Wrapping your arms around Cybersecurity has proven to be one of the most difficult tasks businesses face today. What many people don’t understand is that no security is ever perfect! When addressing Cybersecurity, it is essential that the main emphasis be directed towards how to decrease the risk of attack and the process for managing one when it occurs. Front Page Headlines, Kim S. Nash, directs us to some key points Directors should be asking their Cybersecurity Chiefs.
Boards are trying to build more productive, transparent relationships with cybersecurity chiefs to decrease the risk of attack. But directors can by stymied by a lack of basic security knowledge.
New guidance from the National Association of Corporate Directors suggests asking more searching questions of chief information security officers, including how they measure their teams and technology and whether they have ongoing contacts with the Federal Bureau of Investigation and other law enforcement bodies that investigate attacks.
The most common question directors ask of CISOs is whether their company is vulnerable to breaches similar to those at Target Corp., Anthem Inc. and the U.S. Office of Personnel Management, said Phil Ferraro, a former CISO at Las Vegas Sands Corp. who now consults with boards. But that approach is simplistic, he said. “Directors don’t understand that no security is ever perfect.”
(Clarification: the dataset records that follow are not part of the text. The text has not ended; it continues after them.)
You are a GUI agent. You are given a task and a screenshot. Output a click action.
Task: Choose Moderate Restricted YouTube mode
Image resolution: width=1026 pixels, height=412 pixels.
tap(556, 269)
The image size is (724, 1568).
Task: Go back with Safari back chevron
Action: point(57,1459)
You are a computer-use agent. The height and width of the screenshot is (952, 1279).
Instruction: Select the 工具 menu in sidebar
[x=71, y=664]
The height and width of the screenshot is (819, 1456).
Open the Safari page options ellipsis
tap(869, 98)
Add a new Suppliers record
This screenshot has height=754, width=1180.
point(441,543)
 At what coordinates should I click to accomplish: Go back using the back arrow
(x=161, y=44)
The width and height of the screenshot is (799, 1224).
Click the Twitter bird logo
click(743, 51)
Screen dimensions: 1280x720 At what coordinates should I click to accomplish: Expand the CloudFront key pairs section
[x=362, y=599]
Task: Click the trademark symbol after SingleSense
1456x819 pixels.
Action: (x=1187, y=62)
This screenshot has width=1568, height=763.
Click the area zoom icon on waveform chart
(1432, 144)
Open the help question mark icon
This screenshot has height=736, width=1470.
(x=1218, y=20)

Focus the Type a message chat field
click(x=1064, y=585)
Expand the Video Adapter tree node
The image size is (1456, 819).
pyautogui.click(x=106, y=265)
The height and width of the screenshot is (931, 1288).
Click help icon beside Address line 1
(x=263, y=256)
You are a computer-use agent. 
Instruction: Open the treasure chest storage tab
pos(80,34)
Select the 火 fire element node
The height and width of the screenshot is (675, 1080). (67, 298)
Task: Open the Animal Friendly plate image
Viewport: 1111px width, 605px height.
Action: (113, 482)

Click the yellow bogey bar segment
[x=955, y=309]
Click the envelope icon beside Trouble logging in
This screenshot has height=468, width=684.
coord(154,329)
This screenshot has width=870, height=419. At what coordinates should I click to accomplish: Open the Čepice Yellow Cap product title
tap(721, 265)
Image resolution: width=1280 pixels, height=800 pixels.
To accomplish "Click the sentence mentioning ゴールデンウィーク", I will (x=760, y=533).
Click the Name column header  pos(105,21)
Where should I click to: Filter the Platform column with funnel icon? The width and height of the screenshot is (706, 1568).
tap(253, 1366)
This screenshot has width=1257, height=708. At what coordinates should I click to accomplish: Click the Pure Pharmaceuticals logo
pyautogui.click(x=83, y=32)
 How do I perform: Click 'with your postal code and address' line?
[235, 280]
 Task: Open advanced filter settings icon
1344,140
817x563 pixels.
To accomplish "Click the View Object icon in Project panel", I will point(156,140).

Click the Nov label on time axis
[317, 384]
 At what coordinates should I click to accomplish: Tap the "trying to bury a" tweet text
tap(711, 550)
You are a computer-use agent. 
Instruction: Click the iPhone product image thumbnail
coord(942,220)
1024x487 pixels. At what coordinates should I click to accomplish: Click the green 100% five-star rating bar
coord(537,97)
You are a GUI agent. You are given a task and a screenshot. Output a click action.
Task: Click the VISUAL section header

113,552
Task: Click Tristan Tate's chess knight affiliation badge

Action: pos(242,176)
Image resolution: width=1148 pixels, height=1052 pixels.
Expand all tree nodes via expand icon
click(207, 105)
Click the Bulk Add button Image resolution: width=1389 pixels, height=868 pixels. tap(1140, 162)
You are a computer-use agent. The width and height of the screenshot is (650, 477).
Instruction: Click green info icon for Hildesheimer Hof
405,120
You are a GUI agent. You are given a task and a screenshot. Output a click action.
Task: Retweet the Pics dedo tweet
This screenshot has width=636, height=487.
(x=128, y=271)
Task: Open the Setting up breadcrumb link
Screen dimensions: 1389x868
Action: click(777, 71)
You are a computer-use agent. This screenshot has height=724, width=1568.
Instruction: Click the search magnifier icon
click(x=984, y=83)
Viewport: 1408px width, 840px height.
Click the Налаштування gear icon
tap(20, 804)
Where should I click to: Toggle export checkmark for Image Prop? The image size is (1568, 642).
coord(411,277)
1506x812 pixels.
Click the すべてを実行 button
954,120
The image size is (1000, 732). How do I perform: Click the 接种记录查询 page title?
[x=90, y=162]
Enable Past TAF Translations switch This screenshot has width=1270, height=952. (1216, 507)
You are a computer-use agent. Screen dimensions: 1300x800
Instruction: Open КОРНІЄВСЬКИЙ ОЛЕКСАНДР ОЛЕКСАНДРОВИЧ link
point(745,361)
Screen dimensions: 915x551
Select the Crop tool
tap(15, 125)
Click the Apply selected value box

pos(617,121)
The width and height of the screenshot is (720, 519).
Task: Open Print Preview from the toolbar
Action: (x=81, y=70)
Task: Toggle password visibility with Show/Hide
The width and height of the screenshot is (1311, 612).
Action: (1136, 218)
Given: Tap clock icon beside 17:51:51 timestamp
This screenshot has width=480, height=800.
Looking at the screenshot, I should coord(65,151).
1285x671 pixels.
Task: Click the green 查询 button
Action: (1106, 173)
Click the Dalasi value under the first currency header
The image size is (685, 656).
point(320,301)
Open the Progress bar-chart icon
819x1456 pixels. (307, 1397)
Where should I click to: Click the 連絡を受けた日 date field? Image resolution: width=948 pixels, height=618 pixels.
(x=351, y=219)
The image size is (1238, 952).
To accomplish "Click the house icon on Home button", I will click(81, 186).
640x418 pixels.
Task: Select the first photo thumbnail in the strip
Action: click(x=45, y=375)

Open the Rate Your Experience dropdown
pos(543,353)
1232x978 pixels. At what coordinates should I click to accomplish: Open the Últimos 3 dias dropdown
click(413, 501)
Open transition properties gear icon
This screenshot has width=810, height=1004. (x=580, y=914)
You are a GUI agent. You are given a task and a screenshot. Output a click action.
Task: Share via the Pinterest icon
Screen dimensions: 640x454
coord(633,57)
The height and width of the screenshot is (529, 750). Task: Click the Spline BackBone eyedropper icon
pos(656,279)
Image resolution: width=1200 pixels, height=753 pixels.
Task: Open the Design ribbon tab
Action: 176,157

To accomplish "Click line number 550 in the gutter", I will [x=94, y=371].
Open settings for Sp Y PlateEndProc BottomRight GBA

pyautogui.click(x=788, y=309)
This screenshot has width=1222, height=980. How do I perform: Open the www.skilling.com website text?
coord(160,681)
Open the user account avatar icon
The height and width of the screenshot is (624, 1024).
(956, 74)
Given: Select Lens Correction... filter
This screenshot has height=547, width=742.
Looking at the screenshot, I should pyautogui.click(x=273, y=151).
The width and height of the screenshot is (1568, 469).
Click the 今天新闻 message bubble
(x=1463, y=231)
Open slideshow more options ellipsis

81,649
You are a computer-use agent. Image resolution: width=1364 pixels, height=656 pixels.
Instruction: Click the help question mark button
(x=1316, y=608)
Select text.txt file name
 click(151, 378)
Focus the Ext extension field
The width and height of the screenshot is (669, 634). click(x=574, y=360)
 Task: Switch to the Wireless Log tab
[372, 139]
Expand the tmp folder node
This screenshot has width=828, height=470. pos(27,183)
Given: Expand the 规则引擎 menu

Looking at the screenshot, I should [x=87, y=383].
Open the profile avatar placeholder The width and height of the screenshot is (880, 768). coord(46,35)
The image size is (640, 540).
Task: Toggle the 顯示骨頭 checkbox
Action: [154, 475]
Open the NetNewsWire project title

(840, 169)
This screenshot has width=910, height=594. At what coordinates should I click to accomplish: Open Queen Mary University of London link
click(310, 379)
More productive are conversations about how to decrease the risk of attack and the process for managing one when it occurs, Mr. Ferraro said. For example, the NACD suggests boards continuously ask about the most significant cybersecurity incident in the prior quarter and how the security team handled it, so that the discussion may lead to better practices.
Key Questions Directors Must Ask Cybersecurity Chiefs
— What was our most significant cybersecurity incident in the past quarter?
What was our response?
— What was our most significant near miss? How was it discovered?
— How is the performance of the security team evaluated?
— Do you have relationships with law enforcement, such as the FBI and Interpol?
— Do you work with business leaders on due diligence of acquisition Targets? With supply chain leaders on security protocols of vendors and other partners?
— What process is in place to ensure you can escalate serious issues and provide prompt, full disclosure of cybersecurity deficiencies?
Source: National Association of Corporate Directors
Still, there is no single set of questions directors can ask to uncover all cybersecurity weak spots, said Tom Glocer, a director at Morgan Stanley and Merck & Co. Inc., and the former CEO of Thomson Reuters Corp.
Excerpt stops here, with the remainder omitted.